PROBLEM TO WORK ON:
Lay out the records below as a two-column CSV with the headers input and output, one row per record, covering only those starting at the line containing "This screenshot has width=590, height=1280." and ending at the line containing "meeting-date-label: Meeting Date". Put each field in double quotes and replace any line breaks inside it with spaces.

Stored data:
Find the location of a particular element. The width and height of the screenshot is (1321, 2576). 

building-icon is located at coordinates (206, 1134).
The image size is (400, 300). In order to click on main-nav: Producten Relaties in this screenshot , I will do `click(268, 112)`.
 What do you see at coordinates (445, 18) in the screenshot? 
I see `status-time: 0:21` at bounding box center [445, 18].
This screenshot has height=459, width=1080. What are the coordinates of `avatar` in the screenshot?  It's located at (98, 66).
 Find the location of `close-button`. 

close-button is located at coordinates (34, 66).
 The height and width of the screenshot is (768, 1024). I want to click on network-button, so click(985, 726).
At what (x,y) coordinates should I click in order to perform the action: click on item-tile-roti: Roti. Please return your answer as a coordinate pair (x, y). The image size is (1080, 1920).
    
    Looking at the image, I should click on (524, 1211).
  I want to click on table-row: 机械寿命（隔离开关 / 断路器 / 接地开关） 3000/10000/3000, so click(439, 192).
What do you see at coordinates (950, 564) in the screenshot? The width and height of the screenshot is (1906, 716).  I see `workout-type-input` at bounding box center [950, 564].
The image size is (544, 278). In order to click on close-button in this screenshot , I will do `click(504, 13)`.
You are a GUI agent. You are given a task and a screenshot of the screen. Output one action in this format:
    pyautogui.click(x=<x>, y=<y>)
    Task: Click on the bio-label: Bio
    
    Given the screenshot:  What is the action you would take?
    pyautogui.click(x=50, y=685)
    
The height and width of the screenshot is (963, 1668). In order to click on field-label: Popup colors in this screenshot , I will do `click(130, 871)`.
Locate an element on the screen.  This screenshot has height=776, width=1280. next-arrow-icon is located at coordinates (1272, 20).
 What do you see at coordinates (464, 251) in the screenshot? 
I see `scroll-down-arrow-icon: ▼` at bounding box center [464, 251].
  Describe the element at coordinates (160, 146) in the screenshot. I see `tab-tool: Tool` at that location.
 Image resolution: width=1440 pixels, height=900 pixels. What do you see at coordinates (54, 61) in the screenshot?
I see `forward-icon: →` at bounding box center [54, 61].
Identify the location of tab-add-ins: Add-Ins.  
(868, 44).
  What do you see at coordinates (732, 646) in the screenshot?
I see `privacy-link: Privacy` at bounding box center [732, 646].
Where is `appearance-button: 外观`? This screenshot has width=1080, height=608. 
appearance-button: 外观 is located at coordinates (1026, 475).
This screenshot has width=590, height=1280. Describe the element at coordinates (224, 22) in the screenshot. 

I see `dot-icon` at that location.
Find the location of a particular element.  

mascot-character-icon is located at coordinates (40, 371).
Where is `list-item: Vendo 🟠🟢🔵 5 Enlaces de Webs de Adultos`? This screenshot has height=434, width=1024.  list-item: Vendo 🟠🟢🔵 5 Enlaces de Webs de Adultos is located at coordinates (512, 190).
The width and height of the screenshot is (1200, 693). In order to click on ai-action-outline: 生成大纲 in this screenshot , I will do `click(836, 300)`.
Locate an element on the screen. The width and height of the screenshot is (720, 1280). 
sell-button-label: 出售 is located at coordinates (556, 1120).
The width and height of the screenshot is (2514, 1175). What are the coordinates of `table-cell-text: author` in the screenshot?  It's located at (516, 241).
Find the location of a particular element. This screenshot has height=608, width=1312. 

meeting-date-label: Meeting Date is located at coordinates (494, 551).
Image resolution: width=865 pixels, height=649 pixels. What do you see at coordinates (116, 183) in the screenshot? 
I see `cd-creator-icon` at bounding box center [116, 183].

ANSWER TO THE EXERCISE:
input,output
"This screenshot has width=590, height=1280. Describe the element at coordinates (224, 22) in the screenshot.","I see `dot-icon` at that location."
"Find the location of a particular element.","mascot-character-icon is located at coordinates (40, 371)."
"Where is `list-item: Vendo 🟠🟢🔵 5 Enlaces de Webs de Adultos`? This screenshot has height=434, width=1024.","list-item: Vendo 🟠🟢🔵 5 Enlaces de Webs de Adultos is located at coordinates (512, 190)."
"The width and height of the screenshot is (1200, 693). In order to click on ai-action-outline: 生成大纲 in this screenshot",", I will do `click(836, 300)`."
"Locate an element on the screen. The width and height of the screenshot is (720, 1280).","sell-button-label: 出售 is located at coordinates (556, 1120)."
"The width and height of the screenshot is (2514, 1175). What are the coordinates of `table-cell-text: author` in the screenshot?","It's located at (516, 241)."
"Find the location of a particular element. This screenshot has height=608, width=1312.","meeting-date-label: Meeting Date is located at coordinates (494, 551)."